Once a hacker is in, it can be very difficult to spot them, especially if the goal is just to collect information, said Bosnian.

“When we talk about it from a privileged account perspective, a lot of times the focus is on the power of that account. If I have the admin for the invoicing system, I have access to that invoicing system. I can get all of the data. I can even, if I want, I can control what is going on in that environment. I can change things. But usually the attacker isn’t going to change things. They are just going to sit there and watch. It’s the other part of the privileged account that is not as focused on, and that’s the anonymity.

“Because a privileged account is a shared account by nature—it’s designed to be used by multiple people—it’s not locked down to ‘Adam Bosnian.’ It’s ‘admin’ or ‘invoice admin,’ or whatever the application name is. It’s designed to be used by multiple people. So not only is it powerful, but it is anonymous, and that’s what allows them to stay low and slow. You don’t know it’s not you logging into the system. It’s me logging into the system, and I’m going to make it look like it’s you logging in. If you always log in between nine in the morning and five in the afternoon, I’m going to make sure I do whatever my actions are between nine and five. I’m going to try to stay low and slow—I have the power, have the anonymity and I’ll try to stay cloaked in that environment as much as I can.”

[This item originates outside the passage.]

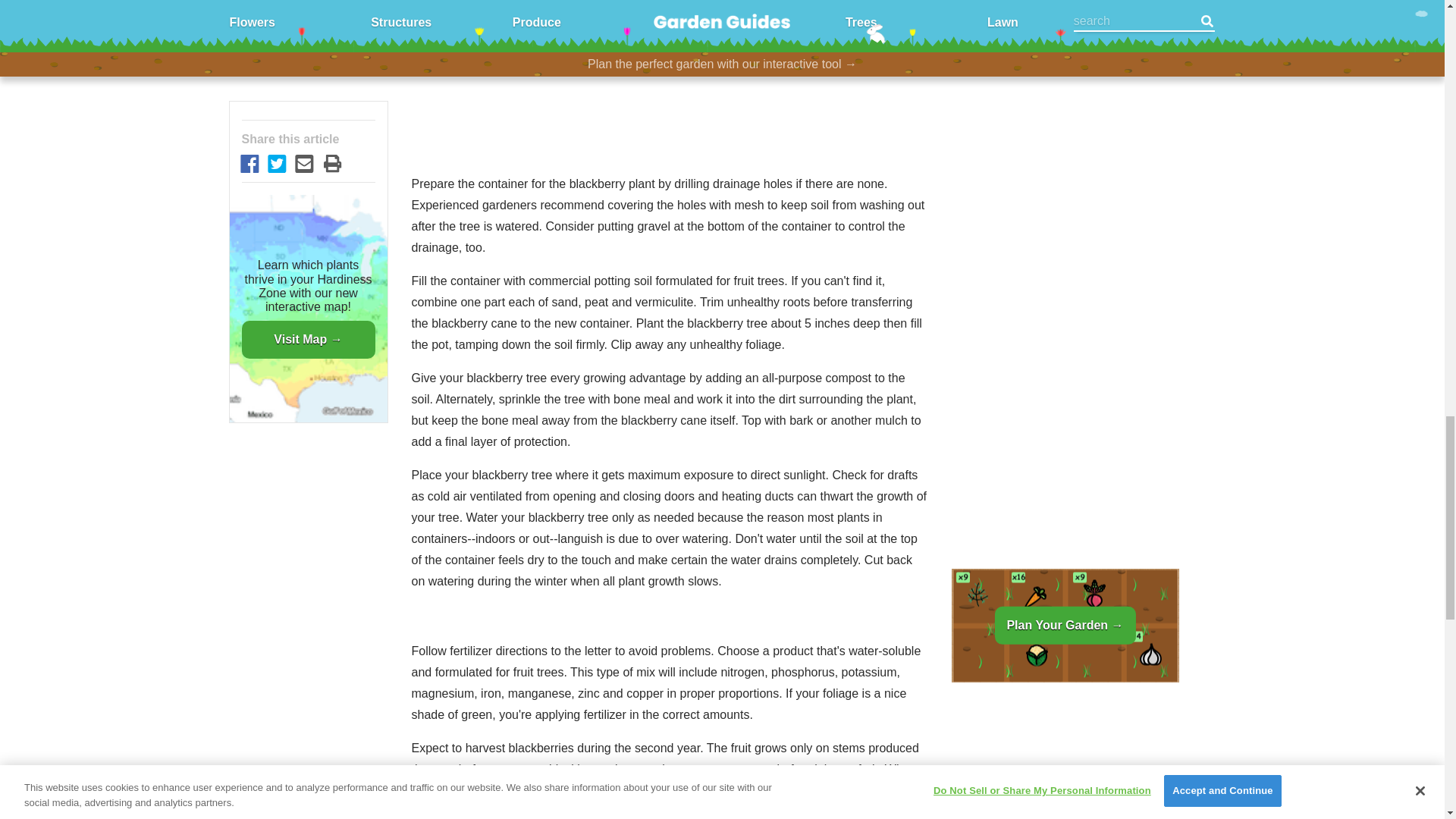
3rd party ad content (668, 74)
Given the description of an element on the screen output the (x, y) to click on. 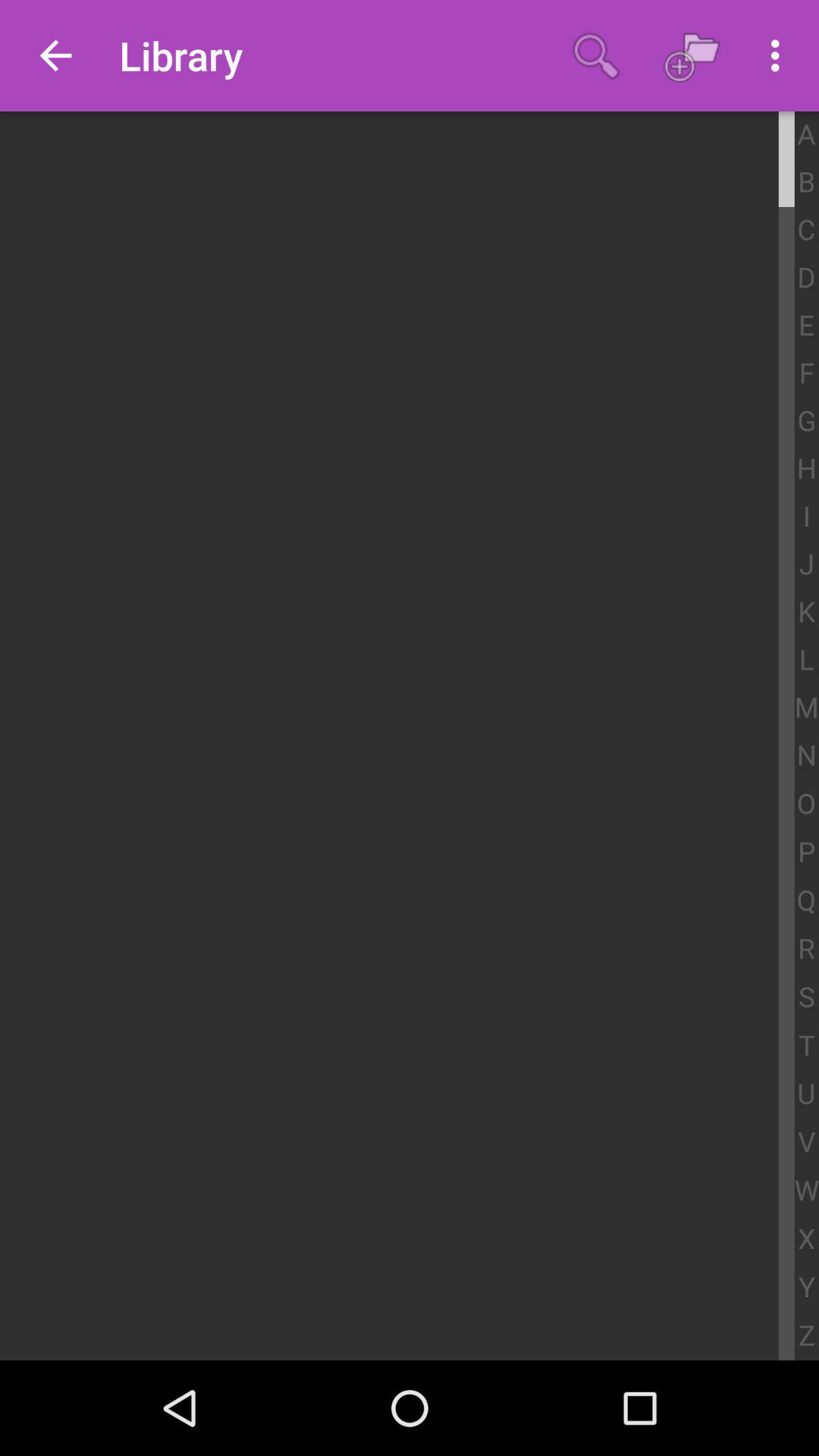
jump until r icon (806, 949)
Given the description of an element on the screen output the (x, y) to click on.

Bosnian added that eventually hackers do need to get information out of a system. He referred to this as the exfiltration strategy.

“If they are a privileged user within the environment, they can start to install backdoors: backdoors are accounts people don’t even know exist. If people don’t know they exist, there is no way to monitor them. They are able to cloak it so it looks like regular traffic through the firewall. There are a variety of ways they do it.”

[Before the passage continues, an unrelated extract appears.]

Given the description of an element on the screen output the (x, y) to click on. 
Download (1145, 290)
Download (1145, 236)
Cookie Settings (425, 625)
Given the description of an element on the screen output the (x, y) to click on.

Sometimes the people who have hacked the system aren’t the people who are going to perpetrate the final attack. Bosnian said he is seeing hackers compartmentalize the stages and actions of a plan so very people know all the details of the end goal. And sometimes they just get in, grab as much information as possible, and just offer it up on the black market.

He recommends that businesses looking to defend themselves against these types of security vulnerabilities first start with a full discovery audit where a security expert comes in and surveys the entire IT infrastructure, and the key here is “entire.” Bosnian stressed that unauthorized access isn’t just a problem for computer administrators. It’s something every employee in every department must take understand to be a threat.

“A lot of times people view this as a datacentre issue and don’t look at it from the view of the business applications they use every day. It’s not just the network servers and the database that is out there, it’s the HR application that’s the target. It’s the logistics application that’s the target. It’s those applications that are under ownership of the business side that are maybe being maintained by IT that need to be considered, even down to the social media accounts organizations have, like LinkedIn or Instagram or Facebook . I know our HR department uses LinkedIn and uses Facebook to look at prospective employees, but they’re not using their personal account. They are using a corporate account. That corporate account is a shared account, and having it fall into the wrong hands can create bad behaviour—usually not from a financial attack perspective but from a reputation attack.”

Bosnian added that business leaders need to pay particular attention to the threat posed by unsecured privileged accounts, and start managing the business in a way that takes the possibility of a cyber attack seriously.

“For that executive in a trucking organization, understanding that the security threat is more than just a perimeter breach threat. You have to think about it as if they are already on the inside and you have to protect your organization as if they are already on the inside. That’s really the message,” he said.